Cuando una persona, ahora mismo en España, se queda sin trabajo, y sin vivienda porque no puede afrontar su hipoteca, tiene que acudir a un piso de los llamados pateras: es decir, tiene que alquilar sin ninguna tramitación legal (y por tanto, sin ninguna cobertura jurídica que lo ampare) una habitación. Es muy posible que sus dimensiones sean muy parecidas a las de mi amigo en nuestra otrora Buenos Aires. En esa minúscula vivienda, un matrimonio con hijos, sea español o inmigrante, tiene que arreglárselas para habitar. Tienen que alternarse el uso del aseo, el uso de la cocina con las otras personas que también han perdido su faena y su vivienda. La sala de estar, donde en condiciones normales una familia se reúne para hablar o ver un partido de fútbol o celebrar el cumpleaños de los niños, es una desolada tierra de nadie. Esas personas unidas por la misma dramática situación, dado el escaso espacio de que disponen, se aíslan en sus habitaciones, se ignoran metódicamente; incluso se vuelven huraños unos con otros en la misma unidad familiar, con devastadoras consecuencias en el rendimiento escolar de los pequeños y en su equilibrio emocional. Así se va incubando la intolerancia ante los mínimos contratiempos domésticos, así dan comienzo los roces cotidianos, los gritos, los insultos y las agresiones físicas entre la propia familia y contra las otras personas que comparten ese indigno y terrible infierno.
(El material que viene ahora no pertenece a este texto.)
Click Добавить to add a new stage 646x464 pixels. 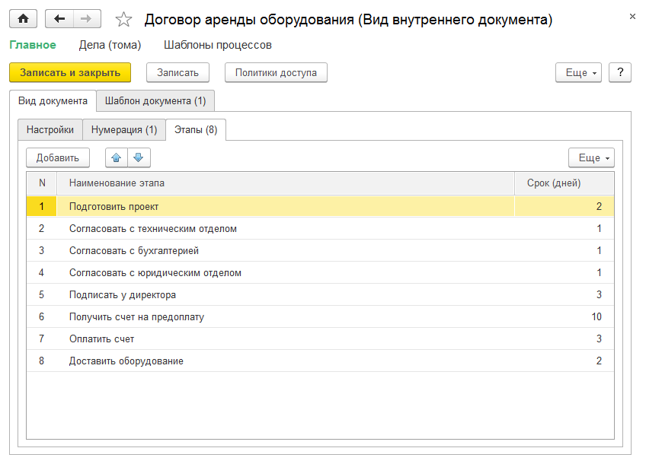click(x=56, y=157)
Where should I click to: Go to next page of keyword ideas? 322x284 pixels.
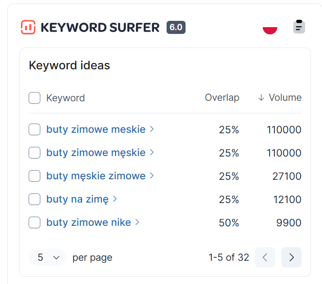291,257
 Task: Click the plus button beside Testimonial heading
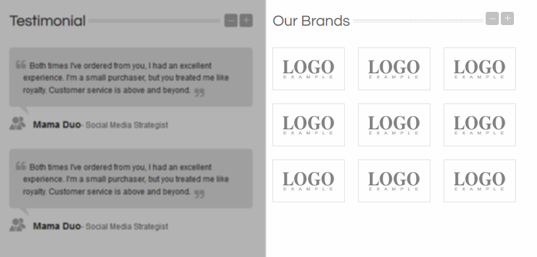coord(246,20)
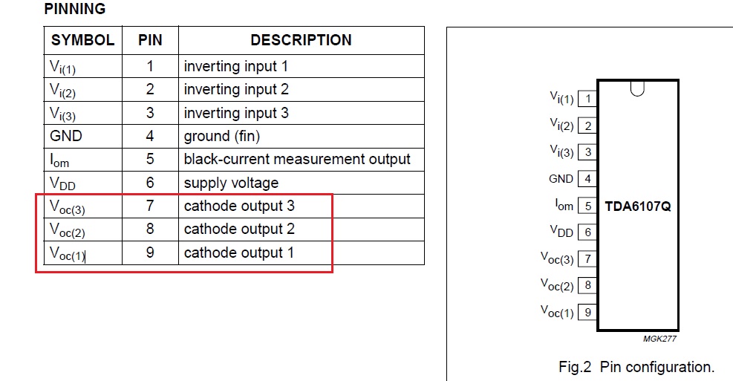Image resolution: width=733 pixels, height=381 pixels.
Task: Click the DESCRIPTION column header
Action: pyautogui.click(x=301, y=40)
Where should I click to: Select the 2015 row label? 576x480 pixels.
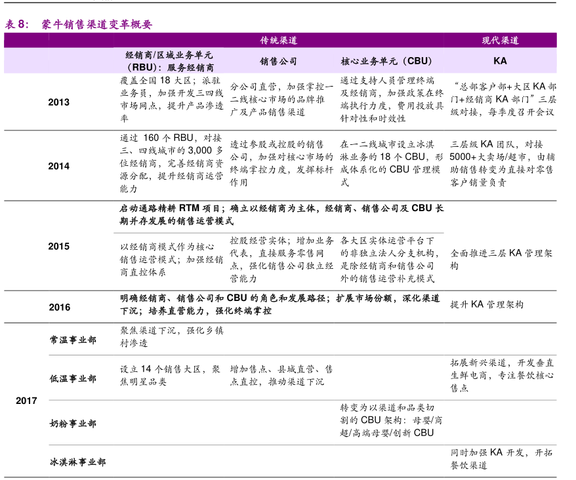pos(58,247)

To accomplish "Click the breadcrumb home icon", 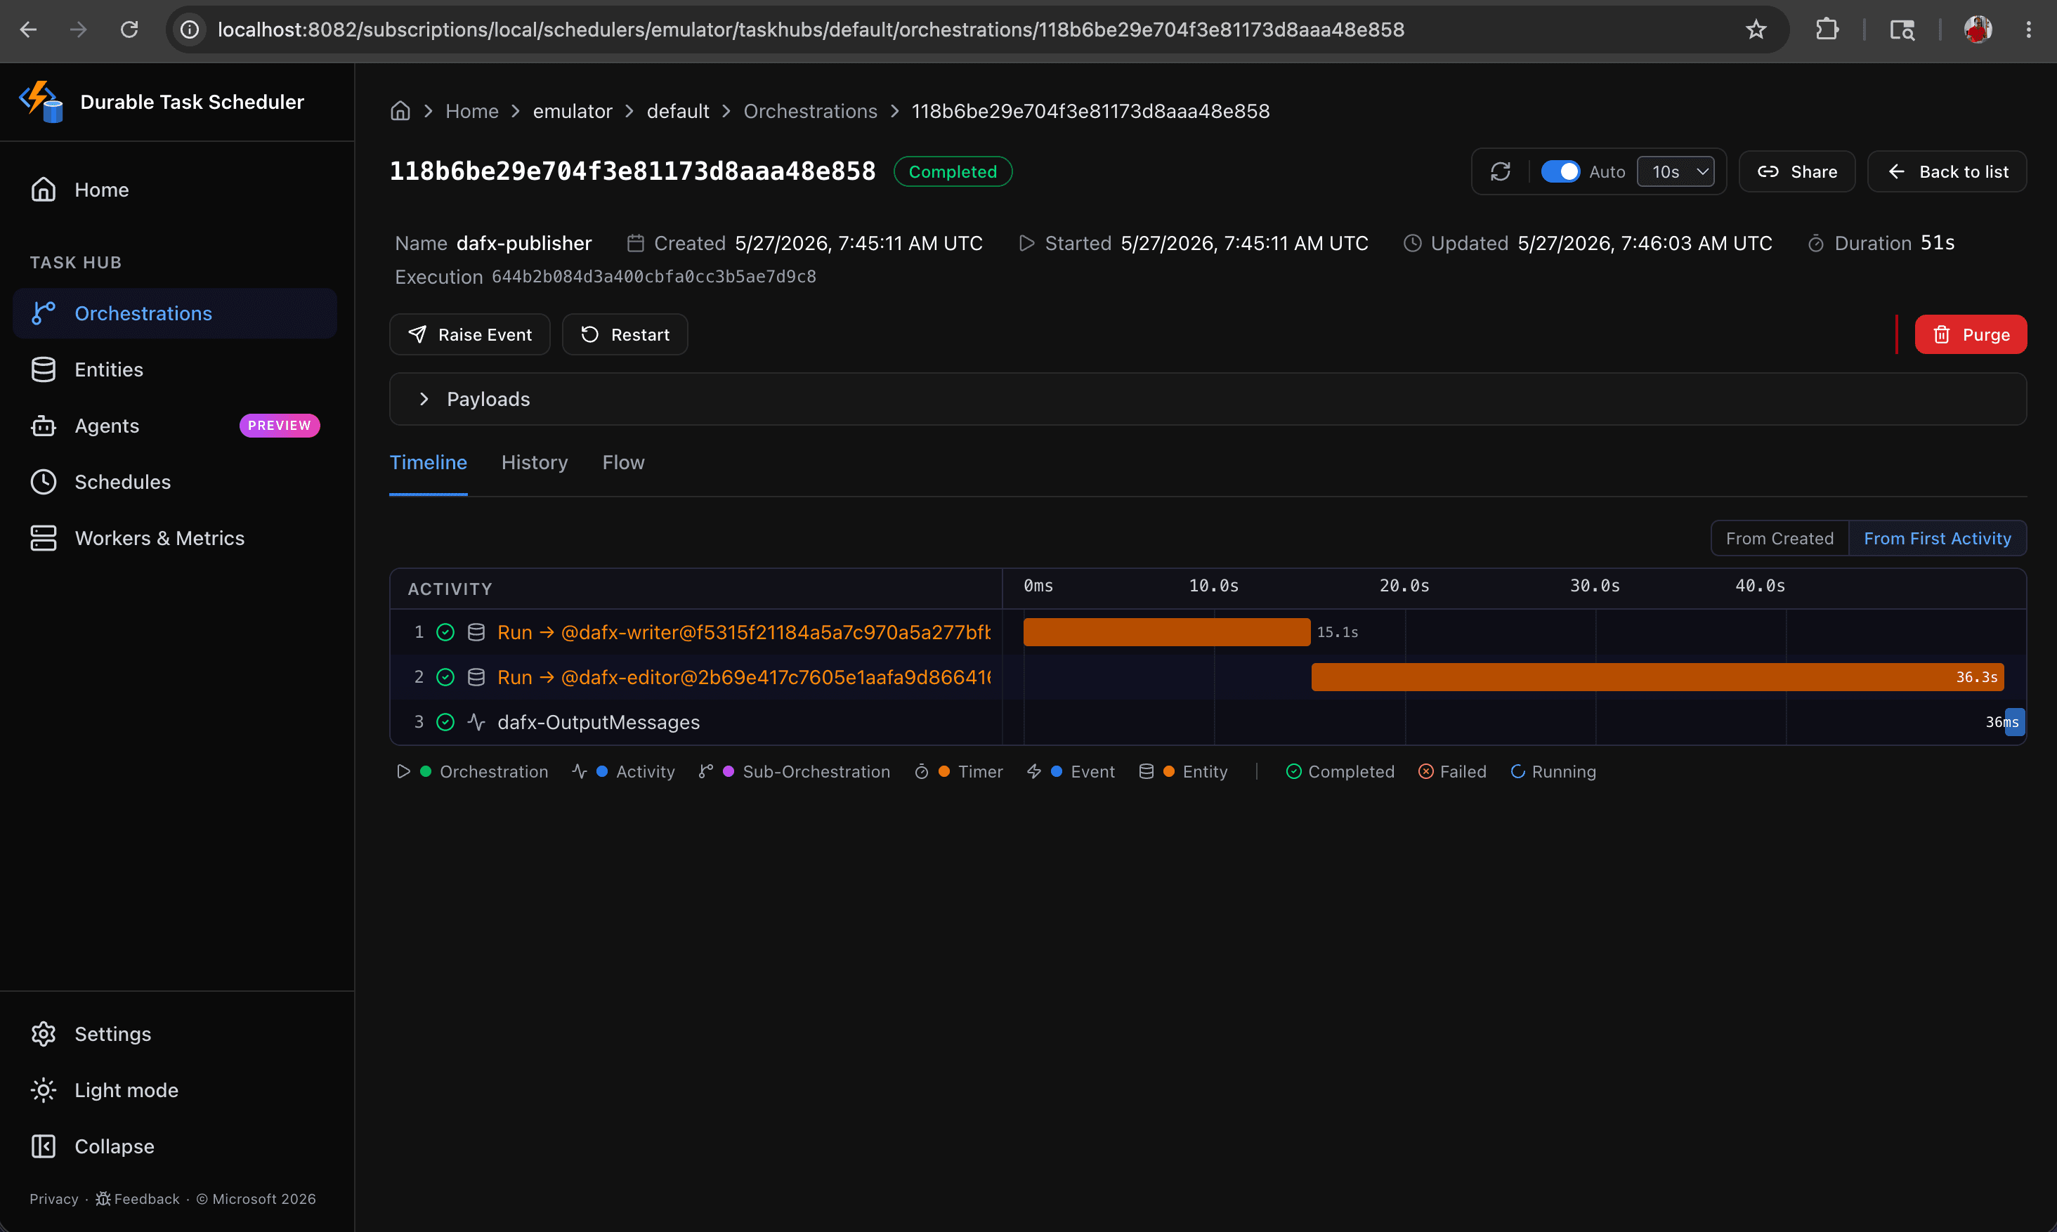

Diga lo que diga la Constitución sobre el derecho de los ciudadanos a una vivienda digna, lo cierto es que esta es una mercancía pura y dura. Miren si no este dato que nos daba el Instituto Nacional de Estadística en el año 2002. De cien viviendas disponibles, cuarenta eran para primera residencia y veinte para segunda. Quedaban cuarenta, ¿qué se hizo con ellas? Activos inmobiliarios para especular. Y para enriquecerse y poder mirar, desde los amplios ventanales de sus pisos de lujo, las hermosas vistas que la codicia desmedida les procura todos los días sin una pizca de remordimiento.

J. Ernesto Ayala-Dip es crítico literario.